◆ Source excerpt
>> Begin
Oh, Brasil's sugar ethanol is (1) more cost efficient and (2) more powerful than corn -- AND the "critics" seem to forget that Brasil found a huge amount of oil-type-OIL and is pumping same in sufficient quantities as to make it self sustaining in regard to fuel, okay?
I'm going back there again next month, obrigado, and will check prices, even though the field is still government-run.....
Yet, THE MAJOR POINT STILL IS: OUR SO-CALLED "LEADER" WAFFLES AROUND IN PONTIFICATING PABLUM PUKE (his State-of-the-Union crapola) WHILE HE'S AFRAID TO PUSH ANWR OR DRILLING IN THE GULF/OFFSHORE --- AND, LAST TIME I LOOKED, WASN'T FRANCE 70+% NUCLEAR? AND NORWAY/SWEDEN EVEN MORESO?
My God, our leadership is so lacking..... sad!

coolmoose:
Race cars use ethanol becuase it doesn't suffer premature detonantion at the ridiculous-in-the-real-world compression ratios and RPM needed for modern racing. That's why Top Fuel dragsters moved to alcohol fuel years before anyone else.

If your purpose is to drive from NY to LA in less than a day on specially built, super smooth Ultra Highways in vehicles costing about a million bucks, then pure ethanol is the perfect fuel for you.
>> End
◆ Task statement
Name every country mentioned in the ethanol comments above.

◆ Extracted records
>> Begin
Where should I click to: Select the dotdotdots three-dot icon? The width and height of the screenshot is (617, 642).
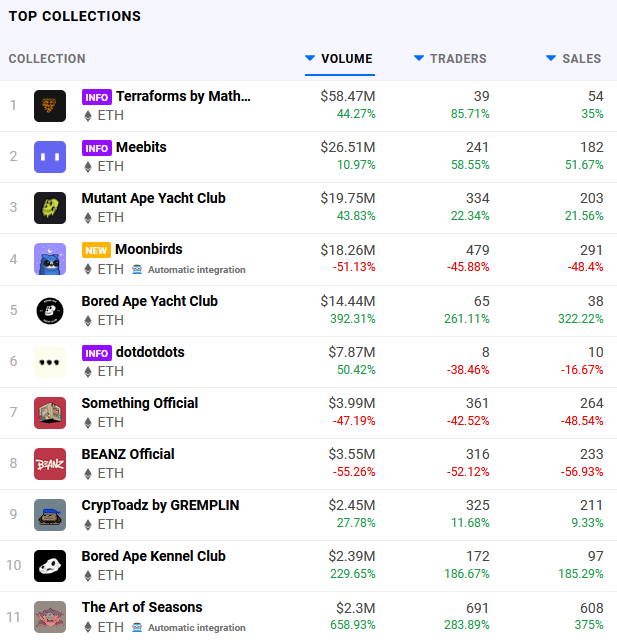pyautogui.click(x=50, y=362)
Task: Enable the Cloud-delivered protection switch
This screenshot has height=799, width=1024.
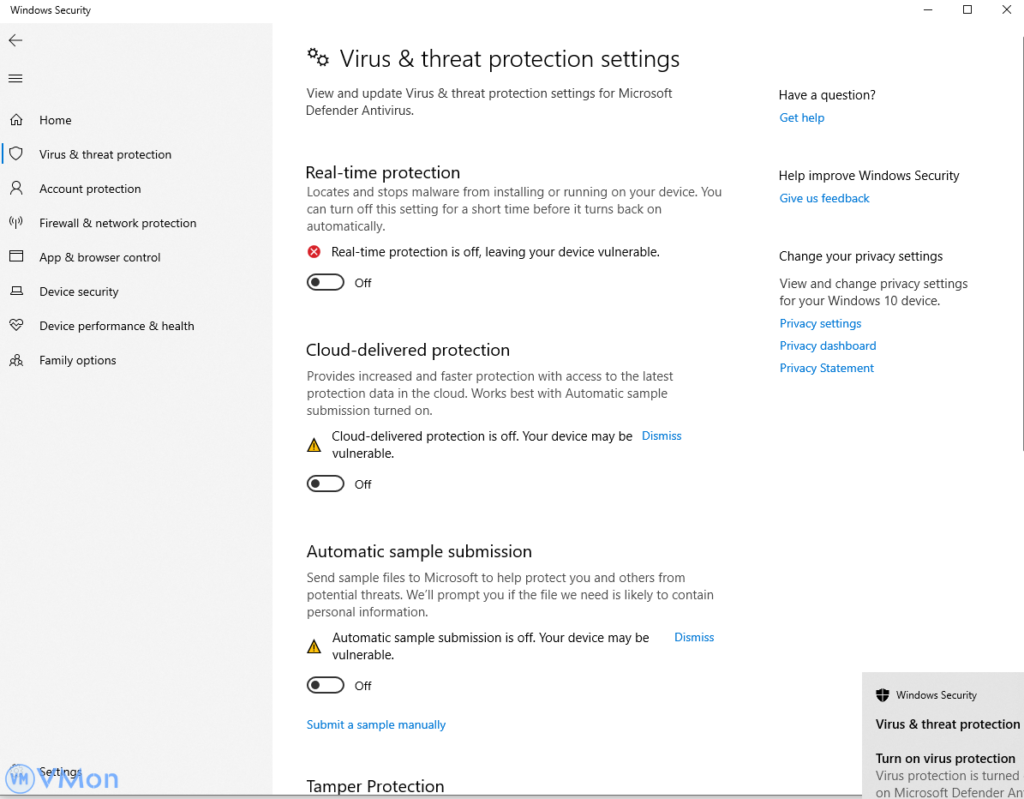Action: [x=325, y=484]
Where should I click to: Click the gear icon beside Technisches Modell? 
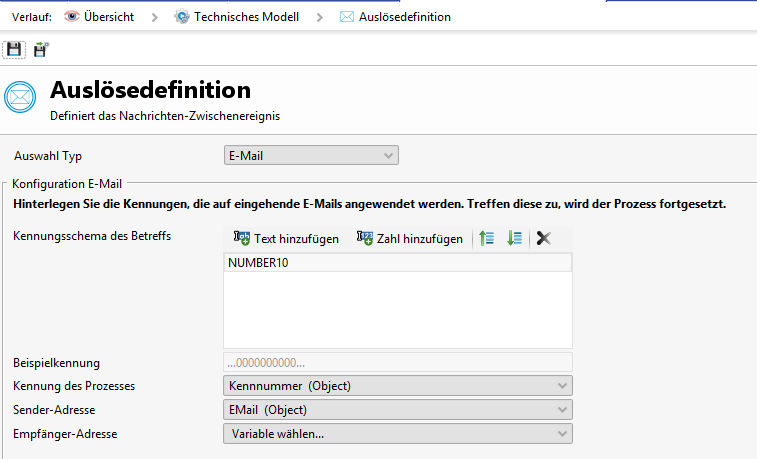click(x=181, y=17)
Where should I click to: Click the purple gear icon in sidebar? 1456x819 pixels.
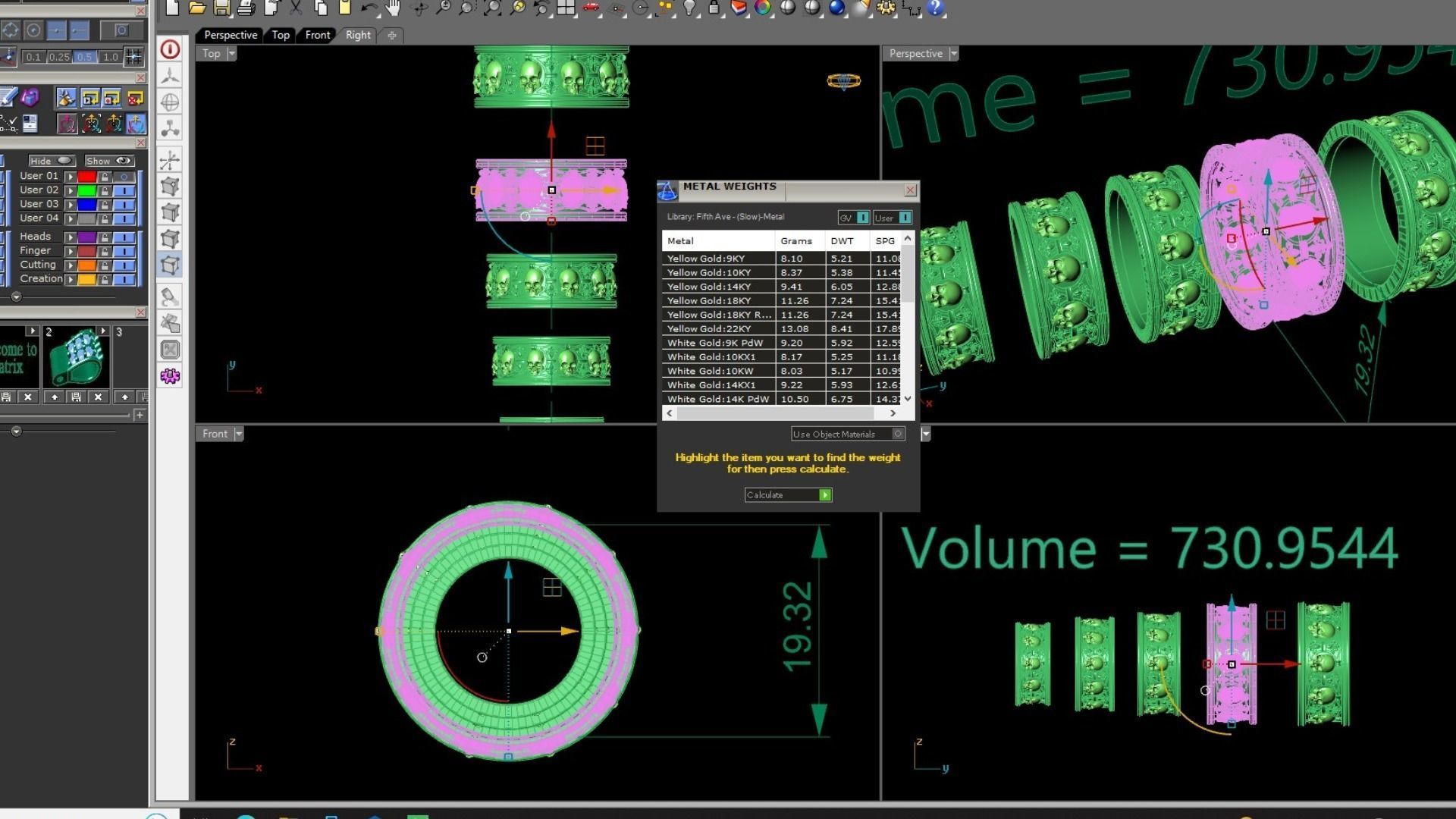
>> End
◆ Complete response
Brasil, France, Norway, Sweden